FreeBSDサーバの4.11から6.2への更新作業もようやく一段落した。portのkrb5をデインストールしてsubversionやGSSAPI関連バイナリを入れ直したり、Apache 2.2をworkerで動かすためにPerlからRubyからすべてスレッド付きでリビルドしたりと、稼働中のサーバで700以上のパッケージを入れ直す。おまけにその作業の真っ最中にgettextが更新されて共有ライブラリバージョンがbumpされてしまい、さらにビルドタスクが大量追加。かなり大掛かりなことになってしまった。
ああ、portupgradeを作ってよかった。でも重いよな。Rubyで実装しているからとか、いちいちDBを構築・更新しているからというのもあるのだけど、要点はそこではない。たとえばpkg_replaceなどと何が違うのかと言えば、依存関係の検出に関して厳密であることが最大の違い。
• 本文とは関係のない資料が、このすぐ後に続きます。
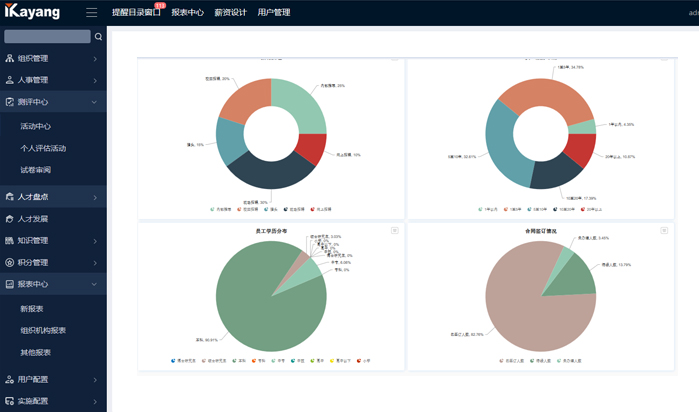Open 提醒目录窗口 in the top menu
The image size is (699, 412).
click(x=135, y=13)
さっき最新のソースを見て改めて確認したが、portmasterとかpkg_replaceは依存関係としてrun-time dependencyしか見ていない。きちんとbuild-time dependencyを見ようと思ったらビルドオプションとともにmake all-depends-list
を叩くしかないわけで、これはかなり重い。逆に、それを省けば早いに決まってる。もし気づいていないのならうかつだが、きっと分かっているだろう。ビルドがこけたならそこで気づいて対処すればいいし、おかしなバイナリができるとか、そういうたまにしか起きなさそうな問題よりも普段のパフォーマンスを取るというのは一つの見識で、潔いと思う。
なお、run-time dependencyだけを見るにしても、/var/db/pkg
はそれをビルドした時点の過去の情報であって、ちゃんと今ビルドするにあたっての依存関係、指定したビルドオプションに応じた依存関係を見るには、やはりその場でPortsに訊く(つまりmake(1)
を叩く)しかない。Portupgradeは安全のため、完璧とは言えないけどもかなりの程度それをやっている。だから、これだけ遅い。
そうした言い分はさておき、これだけportsが増え、入れるパッケージも数百個という段階を迎えてはさすがにつらくなってきた。Portsはmake(1)
ベースなので柔軟性はものすごい代わりに、まったくスケールしない。本来、並列化はしやすいはずだが、タスク同士の相互依存性が密なことや、情報を得るためだけにプロセスをバンバン起動して深く再帰するという構造的な問題の前には無力だ。依存関係だけでもメタ情報として軽量に扱えるようにしないと先はないね…。
でも大本のPortsの情報を超えることができないのなら、遅さは仕方ない気もする・・・頑健これBSD也の理念からも。
BSDは頑健と言われるけど、それは後付けだと思う。保守とか伝統というのもそう。半分ありがたくて、半分うれしくない修飾語。
BSDは、新しくてかっこいいあこがれの存在だったもの。荒削りで危なっかしいくらいがちょうどいい。